Financial Planning and Market Update

Dear Clients and Friends,

For this Update I am sharing a document prepared by Daken Vandenburg, the Chief Investment Officer of the Mass Mutual Trust Company, one of our trusted investment partners. In it Daken sets the market turmoil we are living through in a historical context that I find extremely useful. While what we are experiencing has been said to be sui generis, one of a kind, different from all other bear markets (there has been one about every 6 years throughout the history of the stock market, and people usually say the same sui generis thing each time!) I take some comfort in the conclusion (illustrated by Chart #2 in the attached) that in every case throughout history, years one, three, and five following the bottom of a bear market, the returns have been positive, and generally by a lot. These gains have been achieved in different ways that take into account who the winners and losers of the turmoil have been and the ways in which each downturn creates or is the harbinger of some changes in the way we think about and do business. It’s also the case that each recovery proceeds at its own pace each time (it took the 80% drop in 1929 until the end of WWII to fully recover, some see full recovery in months), but the results suggest that our markets are able to find their way to a new equilibrium and recovery, in spite of prognostications to the contrary. Our system has its deep and abiding flaws – many of which are in the spotlight at times like this — but it’s hard to argue that it does not have an internal logic that so far at least has helped avoid the apocalypse, even in 1929. The 2007 meltdown had many thinking that it was signaling the end of capitalism. I’m sure you can think of other events (the Spanish Flu, the tech bubble, 9/11) that led to similar conclusions, but to me it’s clear that the “system” grinds on and readjusts and has so much power and so many self-protective and self-generating mechanisms at its disposal that it’s here to stay, until the revolution (and I don’t mean Bernie’s!).

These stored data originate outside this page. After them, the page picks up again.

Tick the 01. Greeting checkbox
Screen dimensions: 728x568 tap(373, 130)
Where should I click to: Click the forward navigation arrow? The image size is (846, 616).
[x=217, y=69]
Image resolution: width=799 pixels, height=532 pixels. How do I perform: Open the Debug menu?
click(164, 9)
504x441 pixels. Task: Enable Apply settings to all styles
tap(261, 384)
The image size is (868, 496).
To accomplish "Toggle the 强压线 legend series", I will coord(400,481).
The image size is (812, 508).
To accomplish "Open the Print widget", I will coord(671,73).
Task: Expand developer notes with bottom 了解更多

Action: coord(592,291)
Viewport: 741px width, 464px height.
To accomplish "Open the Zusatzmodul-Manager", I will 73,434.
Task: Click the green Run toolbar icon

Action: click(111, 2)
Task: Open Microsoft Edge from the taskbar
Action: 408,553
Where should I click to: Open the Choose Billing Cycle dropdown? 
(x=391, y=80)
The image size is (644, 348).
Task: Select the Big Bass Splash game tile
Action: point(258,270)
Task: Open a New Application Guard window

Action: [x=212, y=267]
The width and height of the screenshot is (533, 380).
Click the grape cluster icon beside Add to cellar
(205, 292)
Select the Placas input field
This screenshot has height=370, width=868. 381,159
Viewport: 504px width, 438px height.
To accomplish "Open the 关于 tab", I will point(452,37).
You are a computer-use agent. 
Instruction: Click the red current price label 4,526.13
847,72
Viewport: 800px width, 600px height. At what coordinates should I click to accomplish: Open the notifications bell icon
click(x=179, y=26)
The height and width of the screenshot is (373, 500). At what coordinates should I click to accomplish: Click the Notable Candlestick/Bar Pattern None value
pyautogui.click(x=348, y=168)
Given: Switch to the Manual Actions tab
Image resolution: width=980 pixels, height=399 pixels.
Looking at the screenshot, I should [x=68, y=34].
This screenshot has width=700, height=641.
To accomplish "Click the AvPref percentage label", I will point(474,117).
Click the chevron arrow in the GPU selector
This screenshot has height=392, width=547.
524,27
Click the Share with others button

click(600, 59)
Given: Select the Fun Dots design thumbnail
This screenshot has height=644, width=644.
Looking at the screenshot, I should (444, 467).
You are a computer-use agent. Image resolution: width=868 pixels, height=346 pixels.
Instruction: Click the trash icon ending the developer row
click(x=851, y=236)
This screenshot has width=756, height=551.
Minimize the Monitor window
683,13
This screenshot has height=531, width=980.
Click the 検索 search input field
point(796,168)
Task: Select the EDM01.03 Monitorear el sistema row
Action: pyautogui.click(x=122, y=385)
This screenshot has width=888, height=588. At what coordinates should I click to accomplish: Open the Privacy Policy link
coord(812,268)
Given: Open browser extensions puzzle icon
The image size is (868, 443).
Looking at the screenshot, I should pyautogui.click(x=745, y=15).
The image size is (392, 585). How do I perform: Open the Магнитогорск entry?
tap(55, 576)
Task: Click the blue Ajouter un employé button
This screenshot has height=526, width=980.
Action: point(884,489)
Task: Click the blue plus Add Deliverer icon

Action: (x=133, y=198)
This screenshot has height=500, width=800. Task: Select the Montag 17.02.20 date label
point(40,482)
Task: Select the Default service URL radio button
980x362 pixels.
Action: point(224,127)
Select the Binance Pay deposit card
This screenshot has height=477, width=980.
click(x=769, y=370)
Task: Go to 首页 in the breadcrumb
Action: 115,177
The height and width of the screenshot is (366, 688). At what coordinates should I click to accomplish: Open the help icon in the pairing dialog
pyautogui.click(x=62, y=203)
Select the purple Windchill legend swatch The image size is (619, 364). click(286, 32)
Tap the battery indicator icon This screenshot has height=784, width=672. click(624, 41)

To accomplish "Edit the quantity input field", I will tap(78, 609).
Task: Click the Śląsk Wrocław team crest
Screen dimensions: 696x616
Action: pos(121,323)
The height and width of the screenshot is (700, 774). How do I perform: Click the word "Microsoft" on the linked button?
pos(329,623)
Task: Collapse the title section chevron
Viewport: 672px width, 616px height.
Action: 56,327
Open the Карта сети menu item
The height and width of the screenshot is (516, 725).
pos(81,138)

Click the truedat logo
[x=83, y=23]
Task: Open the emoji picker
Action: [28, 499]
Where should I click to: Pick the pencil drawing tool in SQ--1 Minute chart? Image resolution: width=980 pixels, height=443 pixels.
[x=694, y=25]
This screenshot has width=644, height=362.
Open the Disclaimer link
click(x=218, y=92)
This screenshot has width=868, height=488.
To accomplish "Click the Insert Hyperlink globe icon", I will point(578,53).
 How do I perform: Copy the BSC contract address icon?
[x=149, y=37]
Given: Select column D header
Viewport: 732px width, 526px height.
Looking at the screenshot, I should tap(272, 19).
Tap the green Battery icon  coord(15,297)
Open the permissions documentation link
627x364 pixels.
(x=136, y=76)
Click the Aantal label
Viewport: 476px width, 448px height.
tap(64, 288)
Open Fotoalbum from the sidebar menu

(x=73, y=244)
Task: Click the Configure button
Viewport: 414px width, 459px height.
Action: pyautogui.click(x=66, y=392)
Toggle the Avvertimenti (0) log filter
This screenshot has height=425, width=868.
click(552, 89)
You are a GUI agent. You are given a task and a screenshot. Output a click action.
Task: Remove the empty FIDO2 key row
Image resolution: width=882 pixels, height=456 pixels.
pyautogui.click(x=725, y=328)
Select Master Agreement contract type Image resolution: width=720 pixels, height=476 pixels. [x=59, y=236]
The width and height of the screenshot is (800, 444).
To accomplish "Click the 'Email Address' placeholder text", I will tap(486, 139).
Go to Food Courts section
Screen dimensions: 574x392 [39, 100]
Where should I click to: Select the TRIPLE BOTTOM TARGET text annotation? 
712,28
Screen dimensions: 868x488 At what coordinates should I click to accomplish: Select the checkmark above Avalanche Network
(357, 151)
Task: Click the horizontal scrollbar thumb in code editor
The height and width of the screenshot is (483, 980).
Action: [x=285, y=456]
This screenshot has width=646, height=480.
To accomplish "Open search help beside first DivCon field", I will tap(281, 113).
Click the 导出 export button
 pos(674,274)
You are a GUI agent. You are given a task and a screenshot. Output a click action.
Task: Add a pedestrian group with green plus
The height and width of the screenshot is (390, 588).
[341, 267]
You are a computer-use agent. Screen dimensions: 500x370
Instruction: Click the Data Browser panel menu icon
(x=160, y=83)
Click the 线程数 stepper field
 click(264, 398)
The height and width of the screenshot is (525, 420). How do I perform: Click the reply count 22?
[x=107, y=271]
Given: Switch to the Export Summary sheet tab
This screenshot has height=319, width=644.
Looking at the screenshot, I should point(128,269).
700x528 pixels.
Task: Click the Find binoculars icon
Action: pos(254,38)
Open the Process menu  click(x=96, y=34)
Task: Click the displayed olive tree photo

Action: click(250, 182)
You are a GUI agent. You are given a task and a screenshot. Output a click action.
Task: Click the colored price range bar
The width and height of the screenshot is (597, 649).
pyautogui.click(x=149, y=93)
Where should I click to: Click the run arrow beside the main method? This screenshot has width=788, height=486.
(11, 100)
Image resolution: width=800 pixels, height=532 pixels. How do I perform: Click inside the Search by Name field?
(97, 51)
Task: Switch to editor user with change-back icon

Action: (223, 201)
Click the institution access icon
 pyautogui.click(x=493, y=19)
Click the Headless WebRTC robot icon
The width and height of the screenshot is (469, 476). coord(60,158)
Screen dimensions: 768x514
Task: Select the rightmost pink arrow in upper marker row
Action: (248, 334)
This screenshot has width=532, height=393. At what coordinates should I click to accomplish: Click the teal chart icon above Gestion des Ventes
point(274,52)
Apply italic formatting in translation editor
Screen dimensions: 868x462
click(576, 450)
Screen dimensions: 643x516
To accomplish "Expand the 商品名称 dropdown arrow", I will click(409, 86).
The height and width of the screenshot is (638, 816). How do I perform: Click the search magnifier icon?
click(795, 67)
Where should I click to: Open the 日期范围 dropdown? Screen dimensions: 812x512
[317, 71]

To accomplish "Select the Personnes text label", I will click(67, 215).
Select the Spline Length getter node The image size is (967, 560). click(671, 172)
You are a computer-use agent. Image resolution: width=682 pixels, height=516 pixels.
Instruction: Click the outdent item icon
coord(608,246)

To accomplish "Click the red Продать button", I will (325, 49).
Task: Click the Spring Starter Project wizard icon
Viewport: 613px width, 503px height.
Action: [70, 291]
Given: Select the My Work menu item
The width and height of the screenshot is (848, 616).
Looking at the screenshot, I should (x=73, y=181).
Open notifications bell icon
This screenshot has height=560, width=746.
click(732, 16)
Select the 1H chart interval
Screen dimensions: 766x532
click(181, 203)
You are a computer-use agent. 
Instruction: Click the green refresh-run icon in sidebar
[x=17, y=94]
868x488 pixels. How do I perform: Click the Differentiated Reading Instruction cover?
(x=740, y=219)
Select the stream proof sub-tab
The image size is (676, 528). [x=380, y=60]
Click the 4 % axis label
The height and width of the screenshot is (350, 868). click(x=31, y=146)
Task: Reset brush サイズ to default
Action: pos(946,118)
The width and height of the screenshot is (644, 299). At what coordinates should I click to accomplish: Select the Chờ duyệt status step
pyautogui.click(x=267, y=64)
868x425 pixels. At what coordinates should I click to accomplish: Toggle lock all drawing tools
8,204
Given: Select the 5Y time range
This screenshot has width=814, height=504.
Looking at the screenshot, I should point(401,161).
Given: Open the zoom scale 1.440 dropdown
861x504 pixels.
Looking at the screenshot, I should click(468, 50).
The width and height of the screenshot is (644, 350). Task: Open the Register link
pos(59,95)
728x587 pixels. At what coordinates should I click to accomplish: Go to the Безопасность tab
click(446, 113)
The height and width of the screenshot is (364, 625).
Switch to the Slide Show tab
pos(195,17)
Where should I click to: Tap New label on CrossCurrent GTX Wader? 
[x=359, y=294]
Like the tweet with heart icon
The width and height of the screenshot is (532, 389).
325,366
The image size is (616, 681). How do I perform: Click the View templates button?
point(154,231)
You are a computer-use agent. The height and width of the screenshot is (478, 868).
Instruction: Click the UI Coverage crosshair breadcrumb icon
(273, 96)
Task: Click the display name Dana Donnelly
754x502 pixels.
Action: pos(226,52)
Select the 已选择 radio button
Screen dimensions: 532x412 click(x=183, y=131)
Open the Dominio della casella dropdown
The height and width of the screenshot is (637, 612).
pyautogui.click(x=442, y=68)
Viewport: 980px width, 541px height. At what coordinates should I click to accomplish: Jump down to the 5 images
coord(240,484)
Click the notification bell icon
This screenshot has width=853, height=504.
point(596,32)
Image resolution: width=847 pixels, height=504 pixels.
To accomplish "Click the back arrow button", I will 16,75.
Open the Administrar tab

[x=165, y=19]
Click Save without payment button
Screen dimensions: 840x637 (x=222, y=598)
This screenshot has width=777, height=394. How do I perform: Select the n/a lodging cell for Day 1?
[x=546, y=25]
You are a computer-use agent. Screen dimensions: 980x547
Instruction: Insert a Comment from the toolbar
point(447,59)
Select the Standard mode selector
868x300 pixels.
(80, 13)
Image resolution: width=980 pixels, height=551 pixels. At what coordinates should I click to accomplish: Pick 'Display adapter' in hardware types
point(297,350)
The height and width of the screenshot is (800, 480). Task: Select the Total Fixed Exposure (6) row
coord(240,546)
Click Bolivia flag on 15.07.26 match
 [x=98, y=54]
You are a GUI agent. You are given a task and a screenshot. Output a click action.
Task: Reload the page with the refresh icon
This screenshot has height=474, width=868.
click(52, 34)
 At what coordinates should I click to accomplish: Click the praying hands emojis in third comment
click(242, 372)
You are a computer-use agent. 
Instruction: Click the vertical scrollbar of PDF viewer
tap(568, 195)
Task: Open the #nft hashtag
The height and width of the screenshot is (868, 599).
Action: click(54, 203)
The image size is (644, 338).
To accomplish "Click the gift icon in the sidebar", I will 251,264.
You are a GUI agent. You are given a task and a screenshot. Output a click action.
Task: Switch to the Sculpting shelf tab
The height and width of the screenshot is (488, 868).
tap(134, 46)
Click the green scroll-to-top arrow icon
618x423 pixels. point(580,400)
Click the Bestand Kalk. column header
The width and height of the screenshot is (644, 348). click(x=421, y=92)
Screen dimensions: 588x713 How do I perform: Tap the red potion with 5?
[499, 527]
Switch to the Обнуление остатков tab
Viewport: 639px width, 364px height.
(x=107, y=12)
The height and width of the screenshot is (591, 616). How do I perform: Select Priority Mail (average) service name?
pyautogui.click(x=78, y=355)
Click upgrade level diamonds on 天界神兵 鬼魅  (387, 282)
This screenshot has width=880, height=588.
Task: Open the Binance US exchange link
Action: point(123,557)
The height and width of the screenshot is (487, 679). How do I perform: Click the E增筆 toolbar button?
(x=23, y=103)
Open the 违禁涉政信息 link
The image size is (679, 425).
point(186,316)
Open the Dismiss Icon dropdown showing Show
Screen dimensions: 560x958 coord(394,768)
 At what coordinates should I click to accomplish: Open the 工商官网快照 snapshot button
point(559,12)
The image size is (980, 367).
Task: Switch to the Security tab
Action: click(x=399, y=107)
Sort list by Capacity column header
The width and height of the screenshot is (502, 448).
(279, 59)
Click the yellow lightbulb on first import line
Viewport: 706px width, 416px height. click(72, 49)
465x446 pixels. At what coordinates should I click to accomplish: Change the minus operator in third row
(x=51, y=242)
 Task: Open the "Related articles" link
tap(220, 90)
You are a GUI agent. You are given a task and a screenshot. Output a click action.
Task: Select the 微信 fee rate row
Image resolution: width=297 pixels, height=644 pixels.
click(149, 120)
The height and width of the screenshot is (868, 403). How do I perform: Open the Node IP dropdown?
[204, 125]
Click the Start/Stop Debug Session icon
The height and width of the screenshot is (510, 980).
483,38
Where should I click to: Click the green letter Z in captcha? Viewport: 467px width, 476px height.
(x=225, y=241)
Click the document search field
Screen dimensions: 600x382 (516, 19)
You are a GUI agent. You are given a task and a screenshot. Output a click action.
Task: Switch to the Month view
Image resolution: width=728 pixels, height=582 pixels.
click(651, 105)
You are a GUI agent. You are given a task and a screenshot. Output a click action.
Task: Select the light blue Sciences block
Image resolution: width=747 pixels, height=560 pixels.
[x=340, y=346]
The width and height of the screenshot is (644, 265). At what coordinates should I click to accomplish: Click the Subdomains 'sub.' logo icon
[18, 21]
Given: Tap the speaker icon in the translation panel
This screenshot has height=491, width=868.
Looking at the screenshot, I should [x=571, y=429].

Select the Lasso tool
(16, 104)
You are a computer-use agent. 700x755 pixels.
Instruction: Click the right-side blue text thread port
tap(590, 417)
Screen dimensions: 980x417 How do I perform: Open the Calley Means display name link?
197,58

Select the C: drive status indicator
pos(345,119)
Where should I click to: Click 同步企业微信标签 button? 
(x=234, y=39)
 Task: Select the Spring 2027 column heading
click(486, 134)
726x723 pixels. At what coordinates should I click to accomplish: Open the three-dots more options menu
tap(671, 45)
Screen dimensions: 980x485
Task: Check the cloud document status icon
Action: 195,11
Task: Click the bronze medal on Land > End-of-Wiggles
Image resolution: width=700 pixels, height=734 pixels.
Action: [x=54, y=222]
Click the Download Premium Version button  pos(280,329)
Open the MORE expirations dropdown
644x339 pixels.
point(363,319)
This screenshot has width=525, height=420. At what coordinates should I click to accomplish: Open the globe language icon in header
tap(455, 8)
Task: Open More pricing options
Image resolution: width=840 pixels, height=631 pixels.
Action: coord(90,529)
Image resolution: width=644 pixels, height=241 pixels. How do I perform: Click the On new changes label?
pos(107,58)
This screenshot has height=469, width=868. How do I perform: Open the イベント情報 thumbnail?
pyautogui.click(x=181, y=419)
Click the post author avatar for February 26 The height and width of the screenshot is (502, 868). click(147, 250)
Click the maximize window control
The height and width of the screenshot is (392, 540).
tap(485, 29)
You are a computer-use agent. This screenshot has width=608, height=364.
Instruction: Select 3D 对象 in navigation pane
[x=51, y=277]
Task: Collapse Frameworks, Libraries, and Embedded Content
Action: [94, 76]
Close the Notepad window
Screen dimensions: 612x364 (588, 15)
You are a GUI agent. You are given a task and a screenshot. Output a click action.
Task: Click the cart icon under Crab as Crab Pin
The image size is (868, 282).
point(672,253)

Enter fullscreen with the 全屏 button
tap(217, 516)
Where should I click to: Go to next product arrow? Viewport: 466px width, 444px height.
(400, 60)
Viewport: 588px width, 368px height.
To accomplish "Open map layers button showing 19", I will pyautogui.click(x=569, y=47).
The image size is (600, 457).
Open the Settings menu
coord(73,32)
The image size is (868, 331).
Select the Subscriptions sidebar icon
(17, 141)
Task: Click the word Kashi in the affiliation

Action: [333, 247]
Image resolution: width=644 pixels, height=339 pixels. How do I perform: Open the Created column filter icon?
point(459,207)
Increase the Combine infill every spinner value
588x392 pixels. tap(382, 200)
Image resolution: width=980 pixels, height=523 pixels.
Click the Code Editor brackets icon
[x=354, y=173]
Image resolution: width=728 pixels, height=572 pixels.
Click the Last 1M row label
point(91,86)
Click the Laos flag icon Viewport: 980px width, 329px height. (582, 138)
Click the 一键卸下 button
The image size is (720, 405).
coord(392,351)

I also want to share a financial planning perspective. We’ve spoken in depth with many of our clients now, and while I’m happy to report that the number of those who have insisted on selling off all or a large portion of the stock portion of their portfolio at a significant, permanent loss remains very low, it’s clear that many have the general perception that the losses in their portfolio are all but permanent, and that a drop in today’s market value of their investments has permanently altered their investment landscape and therefore their prospects for a comfortable life. For many it’s only a feeling, but it’s one that gets expressed potently in many ways. For example, our planning clients will suggest that because the value today of their equities is depressed, we need to re-jigger their plan and lower expectations of income or asset appreciation, and therefore lower expenses. The antidote to this emotional leap into the abyss is that the anticipated investment return rate that the plan is based on the assumption that the market will go up and down, that there will be bears, both teddy and grisly, and that there will be bulls, with or without horns. So that when we project an ongoing rate of return of 6%, for example, we are ALREADY assuming that in some years there will be returns that far exceed that (look at the last one), and years that disappoint (maybe this year), and sometimes disappoint badly. We also assume that expenses remain relatively stable and consistent with the projections in the plan. But when it all gets averaged out over the LONG TERM, it is reasonable to expect that 6%, or whatever the asset allocation predicts, is a reasonable expectation. So no, we don’t have to re-do the plan – that is, unless the client, working with us, reassesses the level of risk he or she is comfortable with, or the time horizon has been altered and changes the asset allocation accordingly going forward once the smoke has cleared. The planner’s job is to help stay focused on the plan and corresponding asset allocation, taking into account the fact that portfolios are already being automatically reallocated by the volatility on a daily basis – a 60/40 portfolio after stocks have lost 25% of their value is no longer 60/40 but is closer to 50/50.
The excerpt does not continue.